I’ve been seeing a wave of retail business use the marketing hooks:
- We made/ordered too much!
- We’re too good at what we do!
- We have too much inventory and you win!
They’re using these marketing hooks to promote a sale and it annoys the crap out of me.
It’s not cute or original. It reeks of desperation. If a company actually ordered too much to the scale of what these marketing hooks are implying, then the profits would be affected and the person in charge would be fired.
So, not believable, either.
I’m not sure if it’s because I’m in a marketing field that I can spot these things, or if I’m just overly cynical of people trying to sell me things, but this style of marketing is not something I resonate with.

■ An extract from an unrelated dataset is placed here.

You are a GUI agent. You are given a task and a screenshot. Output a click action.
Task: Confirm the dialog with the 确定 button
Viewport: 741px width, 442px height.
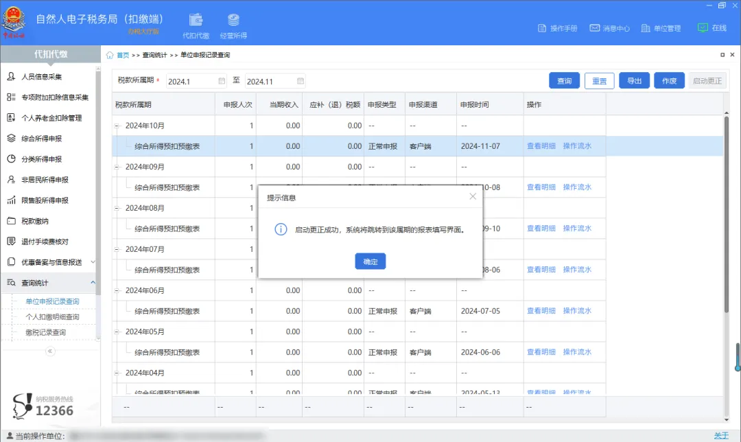370,261
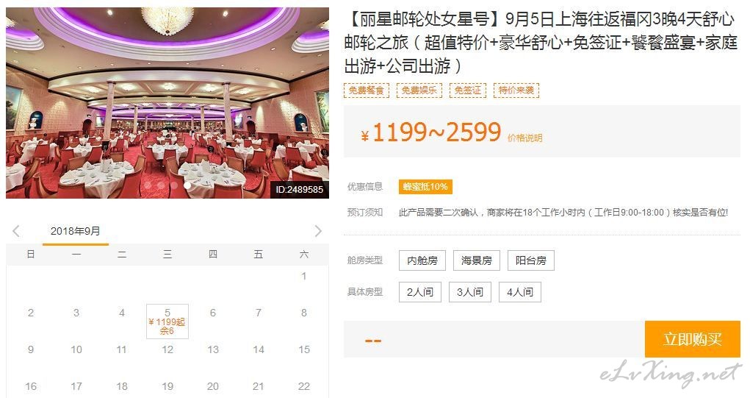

What does resonate is honesty and transparency. We’re all tired of being sold to everywhere we turn.
If you’re selling a product or productized services, then lead with the benefits of your product like “this gluten-free sourdough will make you fall in love with sandwiches again”. That’s so much more compelling than “y’all I have too much flour. Buy some bread please!”
The “too much inventory” hooks fail because they’re about the seller’s problem. Many websites unintentionally do the same thing, by leading with the founder’s story and listing services.
Websites convert better when they’re about the buyer. The founder’s story is great, and it absolutely needs to be on the website, but frame it through the eyes of your buyer. How does your story lay the foundation to solve their problem?